Adam Sufrin: To grow up, be leaders rather than followers, get a good education and try to make a positive impact on the world, try to treat other people with respect, and help people. We are in a position to help people and be happy just like every other parent I hope.

PUM: Helping other people, why is that important to you and your  family?

Adam Sufrin: We are in a position to give back and we included Hallie in some of the decision making and we intend to do that to Mac as well.

PUM: What sort of charities are you interested in?

Adam Sufrin: We have given money to multiple food related organizations like Greater Pittsburgh Food Bank, Americas Second Harvest for instance, and we support other organizations that don’t necessarily help people directly, that’s kind of the general direction that we go.

PUM: Tell us more about your family, your mom.

Adam Sufrin: My mom was a Holocaust survivor, she came over from Germany in 1939, her family were skilled industrialist, so they were kept around by the Nazi’s as long as they were useful and at the point where they were no longer useful they felt the need to go, and they bribed their way out.

My dad was a very successful, intelligent risk taking person, we had a family business for many years selling office supplies, and that put us in a position for me and my brothers to be where we are, I’m currently retired.

PUM: What important lessons did your mom leave with you?

Adam Sufrin: She left with me with the fact that you can survive, even if bad things happen to you, that you got to fight and be independent and not rely on others to do things for you.
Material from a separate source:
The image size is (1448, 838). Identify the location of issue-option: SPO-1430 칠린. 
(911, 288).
You have to fight for what you believe in and stick with it and don’t waiver and have the belief that you can do it. 

My dad was the same way, he was a workaholic and he worked until pretty much until his death, they weren’t quitters and they taught me never to quit.   
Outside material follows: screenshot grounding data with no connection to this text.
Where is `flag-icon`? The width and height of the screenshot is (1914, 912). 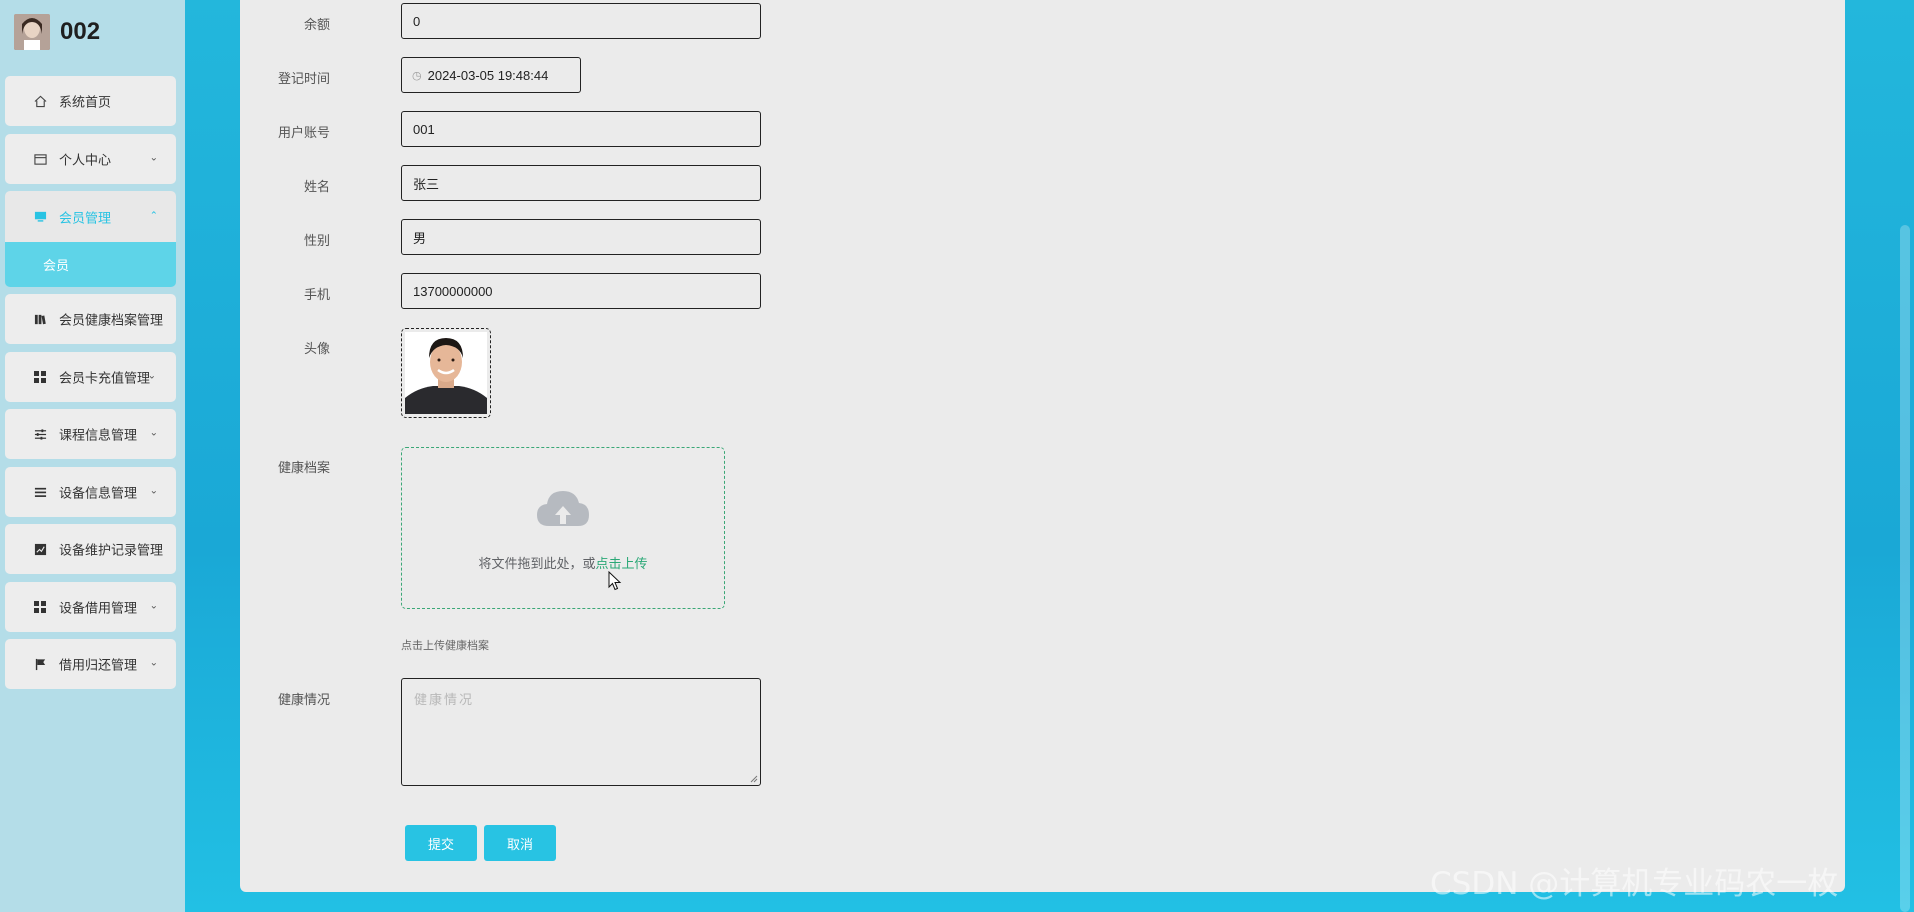
flag-icon is located at coordinates (40, 664).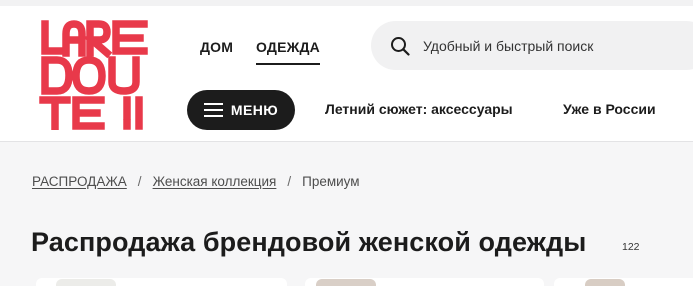  Describe the element at coordinates (400, 46) in the screenshot. I see `search-icon` at that location.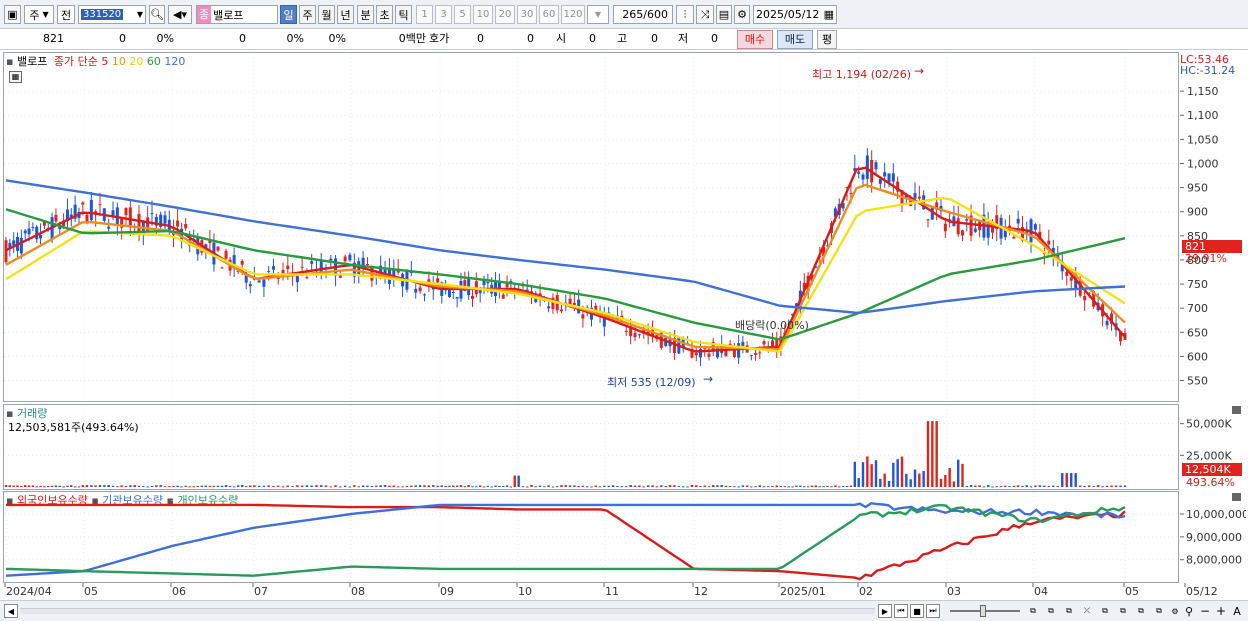 The image size is (1248, 621). I want to click on candlestick-icon: ⫶, so click(685, 14).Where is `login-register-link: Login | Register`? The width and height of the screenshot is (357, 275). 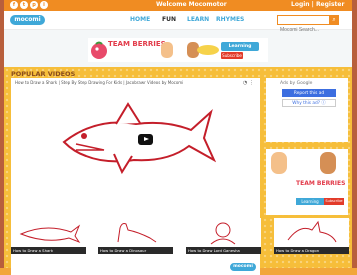
login-register-link: Login | Register is located at coordinates (318, 4).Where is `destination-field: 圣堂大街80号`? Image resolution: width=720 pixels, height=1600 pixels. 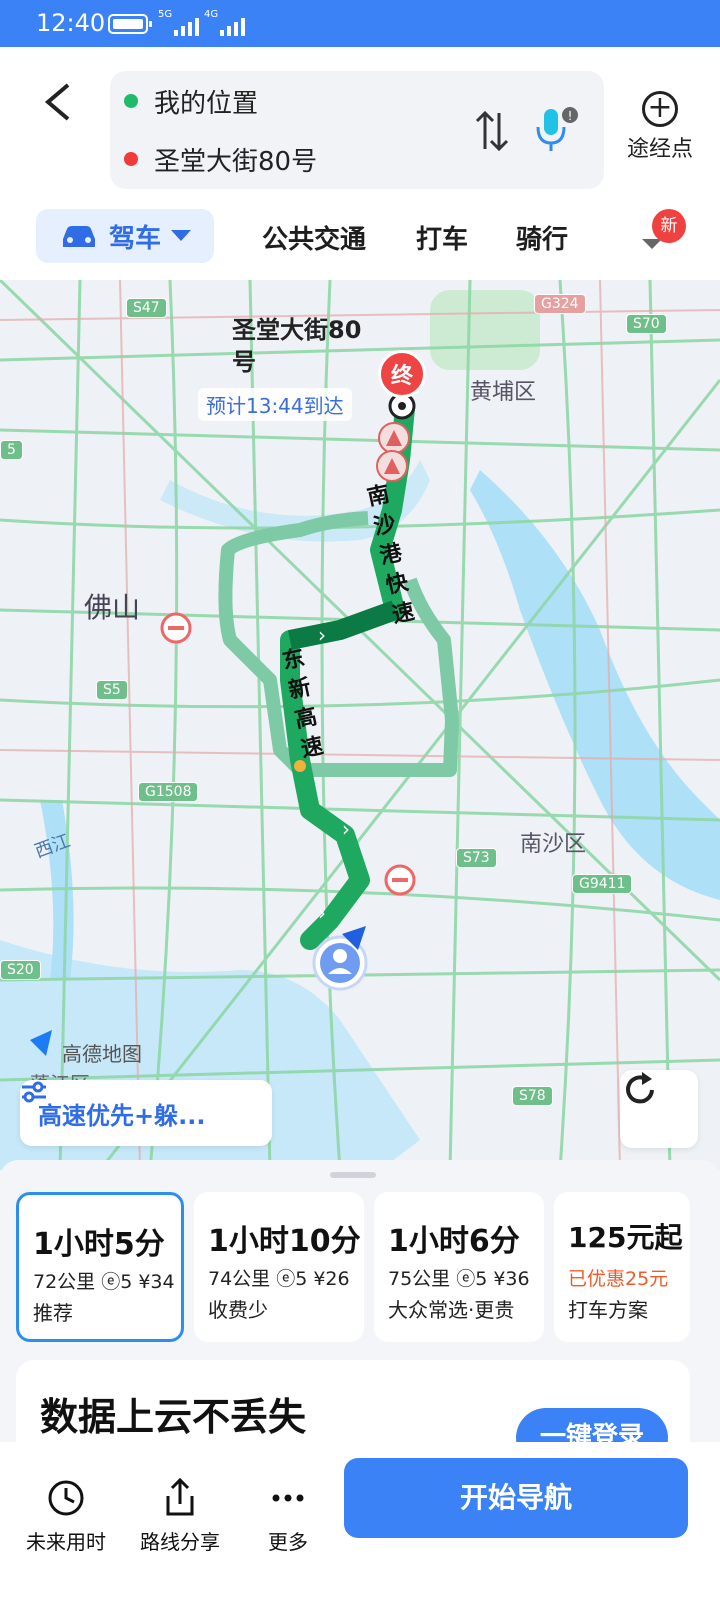
destination-field: 圣堂大街80号 is located at coordinates (220, 159).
PUM: You are a lifelong Pittsburgh family, what do you feel we need to do to help to improve the lives of some of our children in the region?

Adam Sufrin: I’m very big at teaching leadership, give a man a fish you feed them for a day, teach a man to fish you feed them for life. People have become much too dependent on entities that in the long run aren’t helpful. I believe that people have to take matters into their own hands, and fight for themselves, and leadership is important, to be a leader rather than be a follower.

I know where my kids go to school they are very big on teaching leadership and I’m all for it.

PUM: What gives you joy on a daily basis in terms of what you are doing with your children?

Adam Sufrin: Seeing them evolve in a positive direction, trying to teach them to be good people but be independent at the same time. We have the means to do good things and help people and I want to pass that on to the kids, and try and teach them to be helpful. If you teach children to be independent and be leaders rather than being dependent it can only be beneficial in the long run.